INSTRUCTIONS TO FOLLOW. Copy every line of the records that includes the word "data".

THE INPUT.

▬▬▬▬▬▬

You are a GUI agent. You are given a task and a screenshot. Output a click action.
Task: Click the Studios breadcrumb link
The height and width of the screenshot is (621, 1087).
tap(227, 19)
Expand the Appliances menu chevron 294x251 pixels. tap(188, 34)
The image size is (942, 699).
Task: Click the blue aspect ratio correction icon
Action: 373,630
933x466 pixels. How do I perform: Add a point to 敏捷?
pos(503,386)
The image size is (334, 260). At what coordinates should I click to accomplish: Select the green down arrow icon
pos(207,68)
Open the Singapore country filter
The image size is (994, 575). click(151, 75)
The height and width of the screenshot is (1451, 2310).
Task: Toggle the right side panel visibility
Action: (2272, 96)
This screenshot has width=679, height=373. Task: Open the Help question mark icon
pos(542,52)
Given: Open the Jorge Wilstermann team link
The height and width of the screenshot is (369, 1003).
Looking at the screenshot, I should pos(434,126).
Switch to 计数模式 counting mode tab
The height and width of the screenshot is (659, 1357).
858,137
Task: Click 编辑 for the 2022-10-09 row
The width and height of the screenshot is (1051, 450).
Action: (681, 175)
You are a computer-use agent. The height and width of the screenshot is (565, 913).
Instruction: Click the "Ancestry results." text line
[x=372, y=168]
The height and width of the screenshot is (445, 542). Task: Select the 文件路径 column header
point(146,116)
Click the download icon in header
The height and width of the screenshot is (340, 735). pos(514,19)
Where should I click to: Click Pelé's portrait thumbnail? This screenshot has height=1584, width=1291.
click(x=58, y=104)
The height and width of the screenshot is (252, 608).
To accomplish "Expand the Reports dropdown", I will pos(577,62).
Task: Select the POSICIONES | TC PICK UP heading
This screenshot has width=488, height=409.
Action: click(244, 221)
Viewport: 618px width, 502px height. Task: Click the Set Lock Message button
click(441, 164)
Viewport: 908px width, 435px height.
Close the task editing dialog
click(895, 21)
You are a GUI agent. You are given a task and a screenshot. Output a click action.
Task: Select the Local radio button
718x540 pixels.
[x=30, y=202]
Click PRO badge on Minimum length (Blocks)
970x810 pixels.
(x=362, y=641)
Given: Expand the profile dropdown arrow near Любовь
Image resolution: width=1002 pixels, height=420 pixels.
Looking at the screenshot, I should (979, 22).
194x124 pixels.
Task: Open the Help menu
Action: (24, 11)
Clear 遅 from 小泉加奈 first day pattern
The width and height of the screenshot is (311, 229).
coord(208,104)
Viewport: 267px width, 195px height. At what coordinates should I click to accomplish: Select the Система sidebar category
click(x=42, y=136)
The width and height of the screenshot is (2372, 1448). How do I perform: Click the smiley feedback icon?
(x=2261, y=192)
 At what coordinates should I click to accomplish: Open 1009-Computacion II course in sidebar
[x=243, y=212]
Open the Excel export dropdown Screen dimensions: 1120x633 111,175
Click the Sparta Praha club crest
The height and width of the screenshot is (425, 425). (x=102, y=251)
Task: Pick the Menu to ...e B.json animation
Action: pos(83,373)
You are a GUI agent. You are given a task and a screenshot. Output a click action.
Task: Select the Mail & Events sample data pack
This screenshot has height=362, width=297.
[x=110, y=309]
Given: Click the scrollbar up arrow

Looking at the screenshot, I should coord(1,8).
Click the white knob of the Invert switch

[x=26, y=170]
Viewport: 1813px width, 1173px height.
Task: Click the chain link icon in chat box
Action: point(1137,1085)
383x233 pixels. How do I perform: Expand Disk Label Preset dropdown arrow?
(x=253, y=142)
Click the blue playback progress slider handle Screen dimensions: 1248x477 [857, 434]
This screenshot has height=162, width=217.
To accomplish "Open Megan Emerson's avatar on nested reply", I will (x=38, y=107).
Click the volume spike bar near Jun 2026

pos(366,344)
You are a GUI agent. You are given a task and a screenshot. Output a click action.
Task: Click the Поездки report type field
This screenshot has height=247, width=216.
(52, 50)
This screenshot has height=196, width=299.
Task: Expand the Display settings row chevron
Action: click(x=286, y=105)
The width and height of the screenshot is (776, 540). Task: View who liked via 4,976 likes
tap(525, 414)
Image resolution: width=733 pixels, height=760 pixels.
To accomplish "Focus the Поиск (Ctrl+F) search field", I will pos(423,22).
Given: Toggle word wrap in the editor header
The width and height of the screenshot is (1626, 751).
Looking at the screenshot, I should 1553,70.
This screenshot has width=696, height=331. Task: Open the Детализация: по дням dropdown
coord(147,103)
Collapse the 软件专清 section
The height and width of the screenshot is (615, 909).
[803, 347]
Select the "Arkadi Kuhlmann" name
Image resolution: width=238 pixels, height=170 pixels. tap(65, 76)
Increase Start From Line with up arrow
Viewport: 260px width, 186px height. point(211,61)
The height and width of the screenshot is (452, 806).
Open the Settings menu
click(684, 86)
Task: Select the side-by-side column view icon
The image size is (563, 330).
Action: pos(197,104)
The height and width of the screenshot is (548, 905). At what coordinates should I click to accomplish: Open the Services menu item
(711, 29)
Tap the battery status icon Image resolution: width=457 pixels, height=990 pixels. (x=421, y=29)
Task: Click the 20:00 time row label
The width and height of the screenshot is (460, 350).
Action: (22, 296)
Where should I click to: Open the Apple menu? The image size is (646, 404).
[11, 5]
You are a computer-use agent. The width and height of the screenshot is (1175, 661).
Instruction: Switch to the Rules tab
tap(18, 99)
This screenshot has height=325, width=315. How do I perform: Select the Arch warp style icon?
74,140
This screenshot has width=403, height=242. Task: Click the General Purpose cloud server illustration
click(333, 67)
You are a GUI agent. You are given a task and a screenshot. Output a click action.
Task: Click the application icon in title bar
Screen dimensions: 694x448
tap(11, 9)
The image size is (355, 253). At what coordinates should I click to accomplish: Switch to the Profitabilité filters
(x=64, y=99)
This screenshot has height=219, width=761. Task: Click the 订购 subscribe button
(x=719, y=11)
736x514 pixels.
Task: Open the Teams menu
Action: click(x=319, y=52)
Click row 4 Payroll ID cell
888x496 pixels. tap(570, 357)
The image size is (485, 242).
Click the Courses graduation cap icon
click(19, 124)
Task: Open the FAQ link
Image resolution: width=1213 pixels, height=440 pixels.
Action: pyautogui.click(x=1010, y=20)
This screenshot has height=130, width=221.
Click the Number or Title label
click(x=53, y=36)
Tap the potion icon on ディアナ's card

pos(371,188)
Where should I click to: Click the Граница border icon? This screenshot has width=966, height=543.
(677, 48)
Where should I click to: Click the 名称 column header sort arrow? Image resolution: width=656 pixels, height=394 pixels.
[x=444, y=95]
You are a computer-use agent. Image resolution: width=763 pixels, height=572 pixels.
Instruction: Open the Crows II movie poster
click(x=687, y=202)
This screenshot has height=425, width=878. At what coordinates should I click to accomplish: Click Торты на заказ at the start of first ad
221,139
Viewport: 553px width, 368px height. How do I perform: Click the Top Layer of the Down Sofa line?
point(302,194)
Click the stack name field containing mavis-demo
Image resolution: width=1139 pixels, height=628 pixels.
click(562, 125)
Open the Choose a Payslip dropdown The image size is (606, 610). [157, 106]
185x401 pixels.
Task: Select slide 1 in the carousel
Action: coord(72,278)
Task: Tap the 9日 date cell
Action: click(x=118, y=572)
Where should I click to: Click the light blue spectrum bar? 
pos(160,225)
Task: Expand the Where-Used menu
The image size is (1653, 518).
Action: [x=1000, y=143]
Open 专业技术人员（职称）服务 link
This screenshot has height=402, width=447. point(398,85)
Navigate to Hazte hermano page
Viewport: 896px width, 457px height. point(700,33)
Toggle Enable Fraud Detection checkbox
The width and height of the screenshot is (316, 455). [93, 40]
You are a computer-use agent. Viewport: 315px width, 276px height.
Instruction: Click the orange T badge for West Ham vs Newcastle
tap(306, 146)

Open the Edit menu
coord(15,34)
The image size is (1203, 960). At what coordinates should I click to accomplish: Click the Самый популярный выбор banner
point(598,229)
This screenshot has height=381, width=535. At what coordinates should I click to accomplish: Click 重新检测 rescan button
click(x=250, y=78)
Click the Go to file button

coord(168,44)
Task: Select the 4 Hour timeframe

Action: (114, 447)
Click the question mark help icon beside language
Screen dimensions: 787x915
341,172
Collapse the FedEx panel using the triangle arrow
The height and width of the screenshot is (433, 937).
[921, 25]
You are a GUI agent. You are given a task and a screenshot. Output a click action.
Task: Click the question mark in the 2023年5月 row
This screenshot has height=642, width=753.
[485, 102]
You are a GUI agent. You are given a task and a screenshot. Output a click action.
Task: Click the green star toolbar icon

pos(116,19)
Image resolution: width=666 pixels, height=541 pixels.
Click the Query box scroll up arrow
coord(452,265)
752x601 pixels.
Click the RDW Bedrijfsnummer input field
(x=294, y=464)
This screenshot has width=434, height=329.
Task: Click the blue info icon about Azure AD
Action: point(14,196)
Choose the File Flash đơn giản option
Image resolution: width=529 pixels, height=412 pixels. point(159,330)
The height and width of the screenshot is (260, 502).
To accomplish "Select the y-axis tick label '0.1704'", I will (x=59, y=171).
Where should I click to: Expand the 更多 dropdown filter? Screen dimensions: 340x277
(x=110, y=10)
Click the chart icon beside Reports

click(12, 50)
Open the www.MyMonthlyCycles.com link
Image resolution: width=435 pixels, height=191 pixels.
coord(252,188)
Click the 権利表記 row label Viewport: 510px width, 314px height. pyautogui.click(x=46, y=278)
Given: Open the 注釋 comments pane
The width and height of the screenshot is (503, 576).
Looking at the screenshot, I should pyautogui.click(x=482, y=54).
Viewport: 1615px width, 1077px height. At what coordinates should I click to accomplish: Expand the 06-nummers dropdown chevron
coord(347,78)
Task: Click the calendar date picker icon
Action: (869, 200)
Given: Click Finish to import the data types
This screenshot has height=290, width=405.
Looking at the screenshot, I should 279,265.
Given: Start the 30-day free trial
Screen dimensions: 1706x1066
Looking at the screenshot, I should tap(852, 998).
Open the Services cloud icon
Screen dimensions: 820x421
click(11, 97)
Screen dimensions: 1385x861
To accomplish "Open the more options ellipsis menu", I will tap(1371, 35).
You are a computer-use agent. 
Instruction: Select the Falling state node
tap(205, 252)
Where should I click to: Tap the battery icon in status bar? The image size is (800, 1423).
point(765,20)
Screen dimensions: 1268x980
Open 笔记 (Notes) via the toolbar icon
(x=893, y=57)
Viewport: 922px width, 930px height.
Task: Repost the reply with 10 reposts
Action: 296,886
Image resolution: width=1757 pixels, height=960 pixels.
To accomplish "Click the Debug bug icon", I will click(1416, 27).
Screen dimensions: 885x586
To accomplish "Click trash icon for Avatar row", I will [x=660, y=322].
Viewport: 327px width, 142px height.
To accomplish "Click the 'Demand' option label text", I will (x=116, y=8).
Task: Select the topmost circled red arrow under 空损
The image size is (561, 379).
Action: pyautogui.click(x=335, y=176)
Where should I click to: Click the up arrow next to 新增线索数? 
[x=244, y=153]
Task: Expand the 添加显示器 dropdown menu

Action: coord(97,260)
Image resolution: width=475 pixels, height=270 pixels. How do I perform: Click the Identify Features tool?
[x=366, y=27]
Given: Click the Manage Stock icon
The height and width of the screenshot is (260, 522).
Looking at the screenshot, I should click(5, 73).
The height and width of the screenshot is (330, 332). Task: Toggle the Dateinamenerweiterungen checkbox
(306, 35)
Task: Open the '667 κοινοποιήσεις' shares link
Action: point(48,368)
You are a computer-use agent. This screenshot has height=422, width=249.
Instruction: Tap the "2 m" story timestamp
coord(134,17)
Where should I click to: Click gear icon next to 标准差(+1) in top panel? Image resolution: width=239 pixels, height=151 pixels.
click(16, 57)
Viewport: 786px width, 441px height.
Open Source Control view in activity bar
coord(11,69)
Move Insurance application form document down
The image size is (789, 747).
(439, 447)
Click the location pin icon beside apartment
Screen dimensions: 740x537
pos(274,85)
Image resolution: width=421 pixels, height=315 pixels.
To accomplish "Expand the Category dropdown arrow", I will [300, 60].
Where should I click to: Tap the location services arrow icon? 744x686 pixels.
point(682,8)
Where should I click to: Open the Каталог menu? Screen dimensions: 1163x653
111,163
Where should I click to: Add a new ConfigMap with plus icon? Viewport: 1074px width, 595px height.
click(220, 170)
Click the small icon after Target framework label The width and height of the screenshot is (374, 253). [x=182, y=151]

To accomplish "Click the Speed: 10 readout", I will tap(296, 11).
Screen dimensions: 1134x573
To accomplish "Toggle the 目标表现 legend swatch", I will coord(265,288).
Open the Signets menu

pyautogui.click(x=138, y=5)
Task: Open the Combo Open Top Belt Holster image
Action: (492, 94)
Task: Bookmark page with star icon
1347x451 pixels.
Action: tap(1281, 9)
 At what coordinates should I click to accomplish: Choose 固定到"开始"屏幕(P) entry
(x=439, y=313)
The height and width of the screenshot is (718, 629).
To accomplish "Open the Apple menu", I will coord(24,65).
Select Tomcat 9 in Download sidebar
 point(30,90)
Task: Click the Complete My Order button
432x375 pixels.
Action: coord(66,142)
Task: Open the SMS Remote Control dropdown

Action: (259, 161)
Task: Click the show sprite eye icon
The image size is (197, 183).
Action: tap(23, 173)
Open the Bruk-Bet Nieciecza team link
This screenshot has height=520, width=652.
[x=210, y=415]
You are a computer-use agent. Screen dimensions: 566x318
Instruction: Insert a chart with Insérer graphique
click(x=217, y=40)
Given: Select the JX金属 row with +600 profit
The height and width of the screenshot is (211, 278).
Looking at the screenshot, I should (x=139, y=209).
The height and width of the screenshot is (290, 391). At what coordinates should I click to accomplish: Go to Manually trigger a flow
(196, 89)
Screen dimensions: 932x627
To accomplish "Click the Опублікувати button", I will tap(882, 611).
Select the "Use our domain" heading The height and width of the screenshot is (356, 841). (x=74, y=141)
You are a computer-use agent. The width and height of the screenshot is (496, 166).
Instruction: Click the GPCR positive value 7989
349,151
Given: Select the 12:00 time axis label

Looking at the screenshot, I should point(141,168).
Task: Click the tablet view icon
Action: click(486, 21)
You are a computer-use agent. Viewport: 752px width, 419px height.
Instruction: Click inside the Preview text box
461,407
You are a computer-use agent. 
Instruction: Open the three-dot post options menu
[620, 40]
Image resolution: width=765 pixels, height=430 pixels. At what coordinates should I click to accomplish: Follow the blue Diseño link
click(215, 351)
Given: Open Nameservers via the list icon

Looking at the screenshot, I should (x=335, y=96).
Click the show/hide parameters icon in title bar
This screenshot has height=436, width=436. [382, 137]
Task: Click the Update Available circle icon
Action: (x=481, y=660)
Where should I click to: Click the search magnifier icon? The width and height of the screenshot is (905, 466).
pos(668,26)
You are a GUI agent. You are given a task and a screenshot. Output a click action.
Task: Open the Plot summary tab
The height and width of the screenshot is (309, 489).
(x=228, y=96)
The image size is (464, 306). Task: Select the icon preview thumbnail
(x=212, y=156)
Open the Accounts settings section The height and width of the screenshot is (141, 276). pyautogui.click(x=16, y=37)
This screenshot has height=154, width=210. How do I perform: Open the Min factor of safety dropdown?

▬▬▬▬▬▬

OUTPUT OF THE EXERCISE.
Task: Select the Mail & Events sample data pack
Given: Click Finish to import the data types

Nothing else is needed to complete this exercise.